Task.
Nothing but the lines from the one with "You are a computer-use agent. The" through the last line of the data should be restated, each word for word.

(Stored data)
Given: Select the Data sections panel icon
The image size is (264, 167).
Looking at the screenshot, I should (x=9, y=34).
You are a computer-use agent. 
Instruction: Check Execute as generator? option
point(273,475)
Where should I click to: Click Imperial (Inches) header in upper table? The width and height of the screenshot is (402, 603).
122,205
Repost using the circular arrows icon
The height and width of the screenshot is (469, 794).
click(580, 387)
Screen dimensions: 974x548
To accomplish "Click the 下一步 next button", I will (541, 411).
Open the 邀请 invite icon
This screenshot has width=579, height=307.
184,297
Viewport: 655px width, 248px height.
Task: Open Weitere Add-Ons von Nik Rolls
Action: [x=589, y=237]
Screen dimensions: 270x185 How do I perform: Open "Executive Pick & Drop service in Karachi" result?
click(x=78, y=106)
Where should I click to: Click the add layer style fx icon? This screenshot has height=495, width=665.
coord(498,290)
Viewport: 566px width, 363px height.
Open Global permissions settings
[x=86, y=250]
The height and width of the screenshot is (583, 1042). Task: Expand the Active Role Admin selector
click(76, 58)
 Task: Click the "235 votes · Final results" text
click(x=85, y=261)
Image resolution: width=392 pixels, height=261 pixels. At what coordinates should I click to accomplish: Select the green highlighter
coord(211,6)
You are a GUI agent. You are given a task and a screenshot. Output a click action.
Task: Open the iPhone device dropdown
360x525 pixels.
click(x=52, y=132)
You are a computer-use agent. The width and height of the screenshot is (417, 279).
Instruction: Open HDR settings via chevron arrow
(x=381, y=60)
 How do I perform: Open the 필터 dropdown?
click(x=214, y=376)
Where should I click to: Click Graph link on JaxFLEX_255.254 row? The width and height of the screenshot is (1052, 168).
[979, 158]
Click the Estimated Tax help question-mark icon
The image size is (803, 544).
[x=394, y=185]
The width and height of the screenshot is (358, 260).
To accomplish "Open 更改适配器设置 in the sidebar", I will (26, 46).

Solution.
You are a computer-use agent. The width and height of the screenshot is (417, 279).
Instruction: Open HDR settings via chevron arrow
(x=381, y=60)
 How do I perform: Open the 필터 dropdown?
click(x=214, y=376)
Where should I click to: Click Graph link on JaxFLEX_255.254 row? The width and height of the screenshot is (1052, 168).
[979, 158]
Click the Estimated Tax help question-mark icon
The image size is (803, 544).
[x=394, y=185]
The width and height of the screenshot is (358, 260).
To accomplish "Open 更改适配器设置 in the sidebar", I will (26, 46).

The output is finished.